Atmospheric refraction
Temperature inversions and layers of air with differing densities can bend sunlight. This can create displaced images of the Sun, especially on the horizon.
Lens artefacts
Camera lenses often produce internal reflections, especially when pointed directly at the Sun. These can create ghost images that resemble a second Sun.
These effects are well understood, predictable, and thoroughly documented in meteorological and optical science. None require or imply the existence of an artificial Sun.
A Final Assessment of the Artificial Sun Theory
The claim that an artificial Sun has been launched into orbit collapses under even minimal scientific scrutiny. The physical scale required to obscure the real Sun, the luminous output needed to replicate sunlight, and the energy demands required to power such a device all exceed the limits of known physics, engineering, and materials science.

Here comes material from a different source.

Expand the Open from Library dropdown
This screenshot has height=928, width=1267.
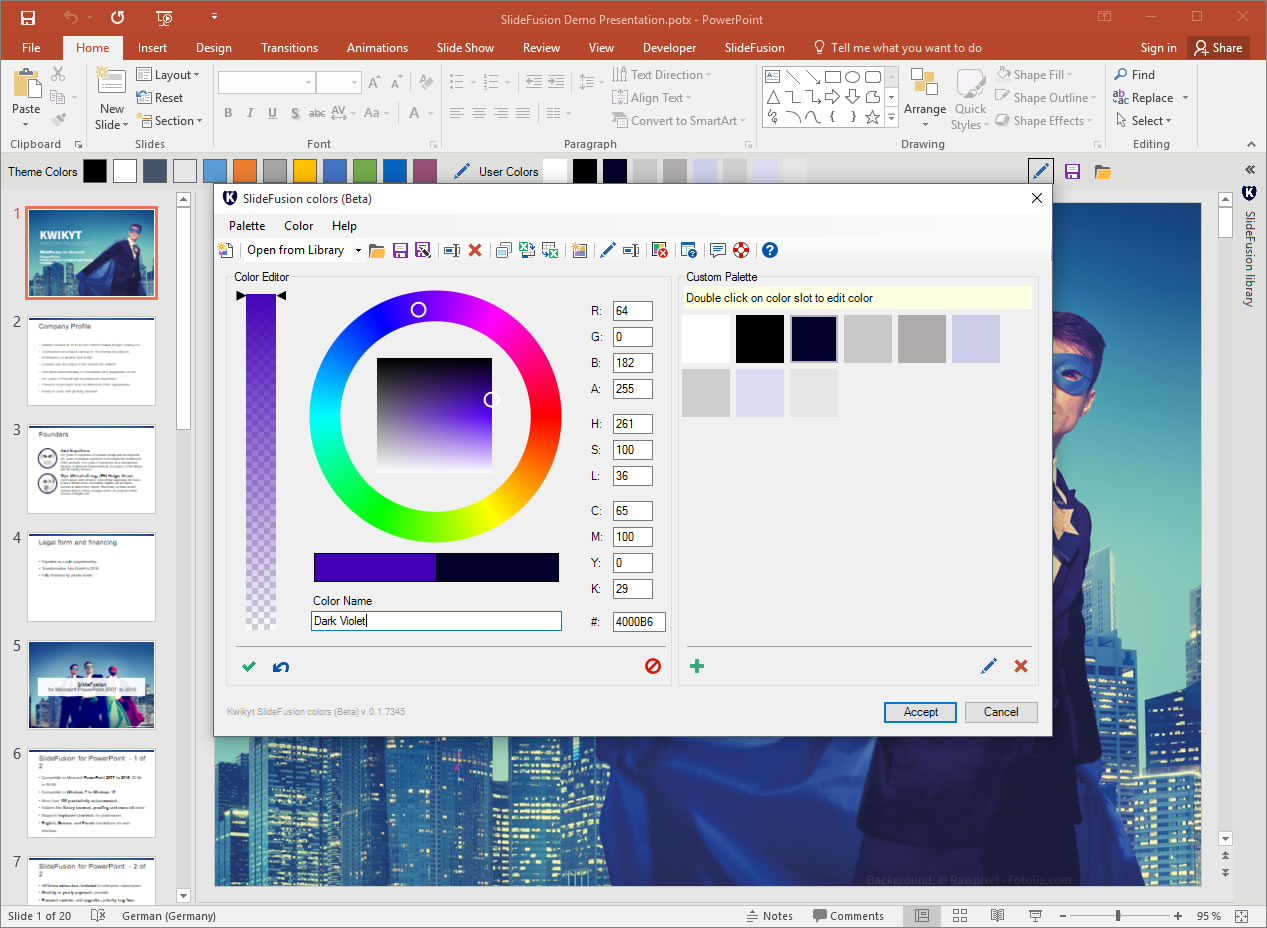(358, 250)
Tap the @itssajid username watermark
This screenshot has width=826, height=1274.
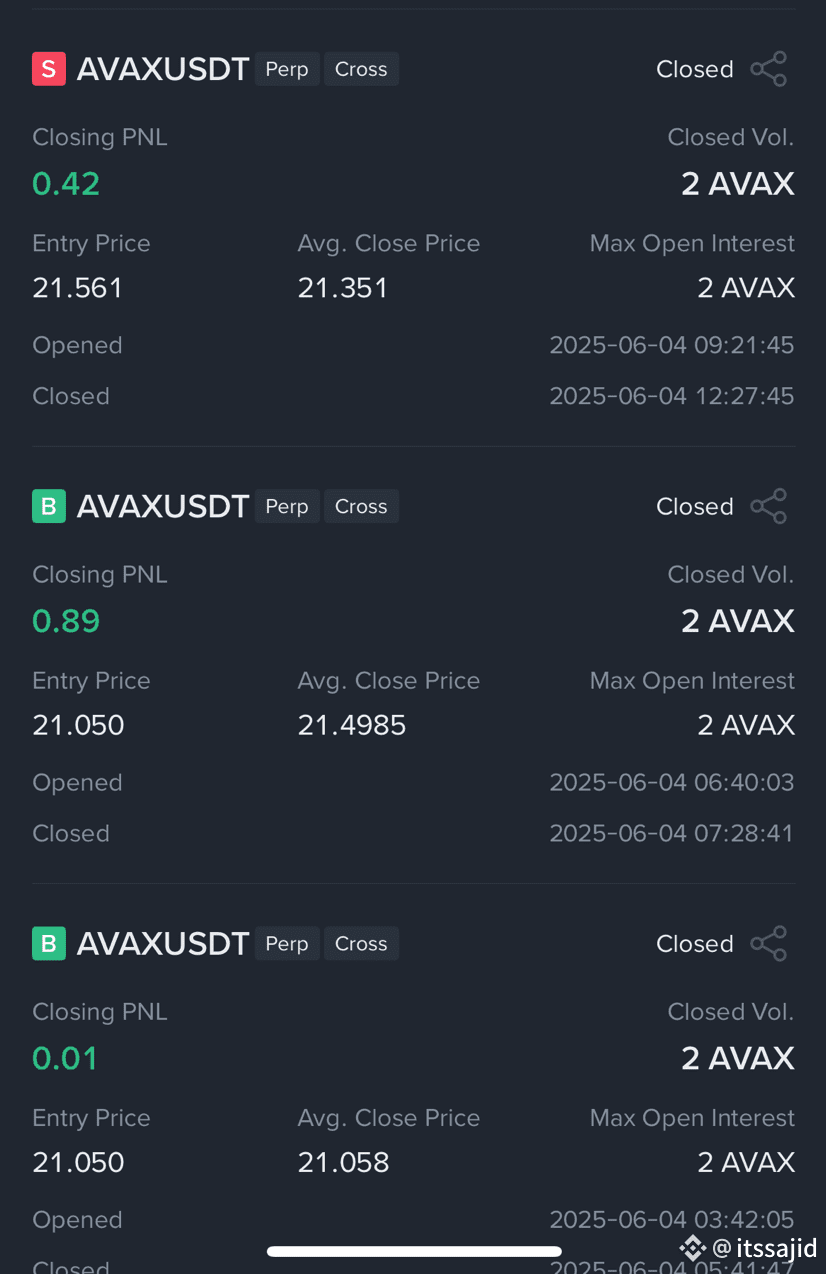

Real artificial light sources exist, but none operate at planetary scale. The brightest human-made lights illuminate only small controlled areas and require substantial energy inputs. Translation of these technologies into orbit is not plausible.
The geometry of observation demonstrates that if such an object existed, observers across Earth would see multiple Suns at different positions in the sky. This does not occur. Reports of two Suns are easily explained by well understood atmospheric optical effects such as sun dogs and halos.
There is no physical evidence, no astronomical data, and no engineering capability to support the idea of an artificial Sun in orbit. The persistence of the claim reflects misunderstandings of optics, spaceflight, and observational geometry rather than any technological reality.